Saved entries
_ _ _
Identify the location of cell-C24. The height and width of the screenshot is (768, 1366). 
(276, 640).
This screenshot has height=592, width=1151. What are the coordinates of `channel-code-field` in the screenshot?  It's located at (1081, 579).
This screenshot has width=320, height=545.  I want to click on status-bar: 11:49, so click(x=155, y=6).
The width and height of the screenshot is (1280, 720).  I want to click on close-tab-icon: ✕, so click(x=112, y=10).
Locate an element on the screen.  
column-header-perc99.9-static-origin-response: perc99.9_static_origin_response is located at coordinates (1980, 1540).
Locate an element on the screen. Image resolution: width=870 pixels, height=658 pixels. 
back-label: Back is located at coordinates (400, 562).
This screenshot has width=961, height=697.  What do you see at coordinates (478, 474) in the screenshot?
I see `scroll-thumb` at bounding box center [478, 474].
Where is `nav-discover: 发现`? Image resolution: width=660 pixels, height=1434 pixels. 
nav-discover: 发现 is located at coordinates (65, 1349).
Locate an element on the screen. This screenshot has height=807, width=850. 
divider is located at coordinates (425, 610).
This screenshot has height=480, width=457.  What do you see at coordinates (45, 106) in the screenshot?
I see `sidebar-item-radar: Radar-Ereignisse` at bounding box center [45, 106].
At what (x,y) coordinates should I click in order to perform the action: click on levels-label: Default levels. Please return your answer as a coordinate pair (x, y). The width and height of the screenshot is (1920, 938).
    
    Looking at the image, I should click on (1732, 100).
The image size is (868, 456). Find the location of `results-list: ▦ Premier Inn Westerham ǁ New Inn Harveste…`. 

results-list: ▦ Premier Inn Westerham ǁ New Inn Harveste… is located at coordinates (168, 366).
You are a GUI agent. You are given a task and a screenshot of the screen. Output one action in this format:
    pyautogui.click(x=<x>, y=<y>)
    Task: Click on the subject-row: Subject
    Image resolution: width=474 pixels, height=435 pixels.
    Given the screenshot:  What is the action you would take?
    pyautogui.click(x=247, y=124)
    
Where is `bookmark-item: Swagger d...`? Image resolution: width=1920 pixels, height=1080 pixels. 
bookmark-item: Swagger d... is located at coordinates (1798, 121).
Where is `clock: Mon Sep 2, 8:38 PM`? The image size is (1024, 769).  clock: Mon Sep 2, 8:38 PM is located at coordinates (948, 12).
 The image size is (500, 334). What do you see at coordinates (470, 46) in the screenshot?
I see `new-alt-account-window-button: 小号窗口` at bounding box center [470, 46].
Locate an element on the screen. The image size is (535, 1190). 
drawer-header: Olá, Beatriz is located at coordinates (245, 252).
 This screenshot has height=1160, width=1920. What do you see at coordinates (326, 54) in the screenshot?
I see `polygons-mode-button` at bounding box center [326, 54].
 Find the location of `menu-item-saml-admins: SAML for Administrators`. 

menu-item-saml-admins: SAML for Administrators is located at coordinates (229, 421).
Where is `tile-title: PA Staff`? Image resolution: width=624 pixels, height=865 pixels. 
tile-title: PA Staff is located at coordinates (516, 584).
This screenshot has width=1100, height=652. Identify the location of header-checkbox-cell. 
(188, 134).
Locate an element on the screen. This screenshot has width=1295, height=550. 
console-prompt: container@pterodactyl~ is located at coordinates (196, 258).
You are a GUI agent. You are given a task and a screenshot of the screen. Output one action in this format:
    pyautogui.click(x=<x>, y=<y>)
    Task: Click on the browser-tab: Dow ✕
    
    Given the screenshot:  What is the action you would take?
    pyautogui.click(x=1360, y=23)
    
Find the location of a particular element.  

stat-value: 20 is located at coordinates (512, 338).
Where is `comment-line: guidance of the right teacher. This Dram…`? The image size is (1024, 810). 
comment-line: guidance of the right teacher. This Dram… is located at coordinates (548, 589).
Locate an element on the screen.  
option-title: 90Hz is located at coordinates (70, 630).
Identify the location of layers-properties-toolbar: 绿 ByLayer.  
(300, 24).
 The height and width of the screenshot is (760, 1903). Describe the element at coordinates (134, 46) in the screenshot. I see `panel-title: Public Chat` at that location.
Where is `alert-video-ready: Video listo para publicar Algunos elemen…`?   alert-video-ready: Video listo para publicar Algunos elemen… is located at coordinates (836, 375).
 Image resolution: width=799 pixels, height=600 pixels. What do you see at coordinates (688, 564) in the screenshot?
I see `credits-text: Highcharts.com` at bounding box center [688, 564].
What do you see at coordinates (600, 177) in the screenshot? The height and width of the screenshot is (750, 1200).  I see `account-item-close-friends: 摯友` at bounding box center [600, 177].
_ _ _
What to do:
Please copy every one of the records above word for word, leaving nothing out.

Response box:
Identify the location of cell-C24. The height and width of the screenshot is (768, 1366). 
(276, 640).
This screenshot has height=592, width=1151. What are the coordinates of `channel-code-field` in the screenshot?  It's located at (1081, 579).
This screenshot has width=320, height=545.  I want to click on status-bar: 11:49, so click(x=155, y=6).
The width and height of the screenshot is (1280, 720).  I want to click on close-tab-icon: ✕, so click(x=112, y=10).
Locate an element on the screen.  
column-header-perc99.9-static-origin-response: perc99.9_static_origin_response is located at coordinates (1980, 1540).
Locate an element on the screen. Image resolution: width=870 pixels, height=658 pixels. 
back-label: Back is located at coordinates (400, 562).
This screenshot has width=961, height=697.  What do you see at coordinates (478, 474) in the screenshot?
I see `scroll-thumb` at bounding box center [478, 474].
Where is `nav-discover: 发现`? Image resolution: width=660 pixels, height=1434 pixels. 
nav-discover: 发现 is located at coordinates (65, 1349).
Locate an element on the screen. This screenshot has height=807, width=850. 
divider is located at coordinates (425, 610).
This screenshot has height=480, width=457.  What do you see at coordinates (45, 106) in the screenshot?
I see `sidebar-item-radar: Radar-Ereignisse` at bounding box center [45, 106].
At what (x,y) coordinates should I click in order to perform the action: click on levels-label: Default levels. Please return your answer as a coordinate pair (x, y). The width and height of the screenshot is (1920, 938).
    
    Looking at the image, I should click on (1732, 100).
The image size is (868, 456). Find the location of `results-list: ▦ Premier Inn Westerham ǁ New Inn Harveste…`. 

results-list: ▦ Premier Inn Westerham ǁ New Inn Harveste… is located at coordinates (168, 366).
You are a GUI agent. You are given a task and a screenshot of the screen. Output one action in this format:
    pyautogui.click(x=<x>, y=<y>)
    Task: Click on the subject-row: Subject
    Image resolution: width=474 pixels, height=435 pixels.
    Given the screenshot:  What is the action you would take?
    pyautogui.click(x=247, y=124)
    
Where is `bookmark-item: Swagger d...`? Image resolution: width=1920 pixels, height=1080 pixels. 
bookmark-item: Swagger d... is located at coordinates (1798, 121).
Where is `clock: Mon Sep 2, 8:38 PM`? The image size is (1024, 769).  clock: Mon Sep 2, 8:38 PM is located at coordinates (948, 12).
 The image size is (500, 334). What do you see at coordinates (470, 46) in the screenshot?
I see `new-alt-account-window-button: 小号窗口` at bounding box center [470, 46].
Locate an element on the screen. The image size is (535, 1190). 
drawer-header: Olá, Beatriz is located at coordinates (245, 252).
 This screenshot has height=1160, width=1920. What do you see at coordinates (326, 54) in the screenshot?
I see `polygons-mode-button` at bounding box center [326, 54].
 Find the location of `menu-item-saml-admins: SAML for Administrators`. 

menu-item-saml-admins: SAML for Administrators is located at coordinates (229, 421).
Where is `tile-title: PA Staff`? Image resolution: width=624 pixels, height=865 pixels. 
tile-title: PA Staff is located at coordinates (516, 584).
This screenshot has width=1100, height=652. Identify the location of header-checkbox-cell. 
(188, 134).
Locate an element on the screen. This screenshot has width=1295, height=550. 
console-prompt: container@pterodactyl~ is located at coordinates (196, 258).
You are a GUI agent. You are given a task and a screenshot of the screen. Output one action in this format:
    pyautogui.click(x=<x>, y=<y>)
    Task: Click on the browser-tab: Dow ✕
    
    Given the screenshot:  What is the action you would take?
    pyautogui.click(x=1360, y=23)
    
Find the location of a particular element.  

stat-value: 20 is located at coordinates (512, 338).
Where is `comment-line: guidance of the right teacher. This Dram…`? The image size is (1024, 810). 
comment-line: guidance of the right teacher. This Dram… is located at coordinates (548, 589).
Locate an element on the screen.  
option-title: 90Hz is located at coordinates (70, 630).
Identify the location of layers-properties-toolbar: 绿 ByLayer.  
(300, 24).
 The height and width of the screenshot is (760, 1903). Describe the element at coordinates (134, 46) in the screenshot. I see `panel-title: Public Chat` at that location.
Where is `alert-video-ready: Video listo para publicar Algunos elemen…`?   alert-video-ready: Video listo para publicar Algunos elemen… is located at coordinates (836, 375).
 Image resolution: width=799 pixels, height=600 pixels. What do you see at coordinates (688, 564) in the screenshot?
I see `credits-text: Highcharts.com` at bounding box center [688, 564].
What do you see at coordinates (600, 177) in the screenshot? The height and width of the screenshot is (750, 1200).  I see `account-item-close-friends: 摯友` at bounding box center [600, 177].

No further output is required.